* Start DOCUMENT PASSAGE *
PDA

View Full Version : Blame Bush? Pot, meet Kettle



badrose
09-03-2012, 12:23 PM
http://dailycaller.com/2012/09/03/with-landmark-lawsuit-barack-obama-pushed-banks-to-give-subprime-loans-to-chicagos-african-americans/

President Barack Obama was a pioneering contributor to the national subprime real estate bubble, and roughly half of the 186 African-American clients in his landmark 1995 mortgage discrimination lawsuit against Citibank have since gone bankrupt or received foreclosure notices.

As few as 19 of those 186 clients still own homes with clean credit ratings, following a decade in which Obama and other progressives pushed banks to provide mortgages to poor African Americans.

The startling failure rate among Obama’s private sector clients was discovered during The Daily Caller’s review of previously unpublished court information from the lawsuit that a young Obama helmed as the lead plaintiff’s attorney. [RELATED: Learn about the 186 class action plaintiffs]

Since the mortgage bubble burst, some of his former clients are calling for a policy reversal.

“If you see some people don’t make enough money to afford the mortgage, why would you give them a loan?” asked Obama client John Buchanan. “There should be some type of regulation against giving people loans they can’t afford.”

Banks “were too eager to lend to many who didn’t qualify,” said Don Byas, another client who saw banks lurch from caution to bubble-inflating recklessness. [RELATED: Obama's Citibank plaintiffs hit hard when housing bubble burst]

“I don’t care what race you are. … You need to keep financial wisdom [separate] from trying to help your people,” said Byas, an autoworker.

Read more: http://dailycaller.com/2012/09/03/with-landmark-lawsuit-barack-obama-pushed-banks-to-give-subprime-loans-to-chicagos-african-americans/#ixzz25QcxTbZ2

Doc
09-03-2012, 01:24 PM
“There should be some type of regulation against giving people loans they can’t afford.”

How about if you can't afford it, you don't apply for it? Its called "personal responsibility". That isn't to say much of the blame lies at the feet of those FORCING the banks to loan to low income or folks who could not afford what they were approved for. We purschased the home we are in back in 2003-2004. We were pre-approved for way more than what we purchased because I knew what we could and could not afford.
* End DOCUMENT PASSAGE *
* Start GIVEN MATERIAL *
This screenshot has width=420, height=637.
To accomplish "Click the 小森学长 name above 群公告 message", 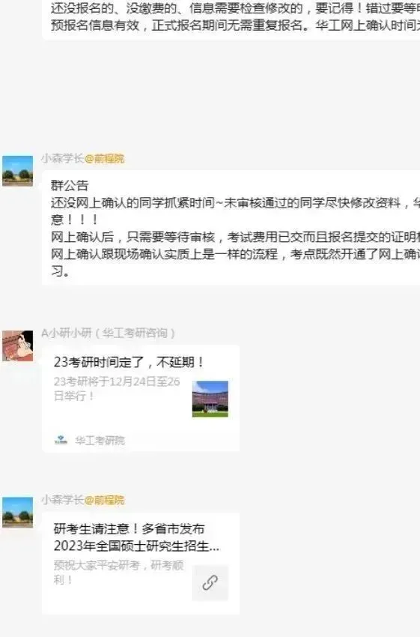I will (x=62, y=158).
* End GIVEN MATERIAL *
▶ **WHAT TO DO**
**A.** In the forum thread, shorten the paragraph beginning "President Barack Obama was a pioneering contributor" into a single tighter sentence that keeps its main facts.
**B.** Write out the forum thread word for word from "President Barack Obama" up to and including "received foreclosure notices.".
The listing plays no part in any of this work.

▶ **SOLUTIONS PER TASK**
**A.** Obama was an early contributor to the national subprime bubble, and about half of the 186 African-American clients in his 1995 mortgage discrimination suit against Citibank have since gone bankrupt or received foreclosure notices.

**B.**
President Barack Obama was a pioneering contributor to the national subprime real estate bubble, and roughly half of the 186 African-American clients in his landmark 1995 mortgage discrimination lawsuit against Citibank have since gone bankrupt or received foreclosure notices.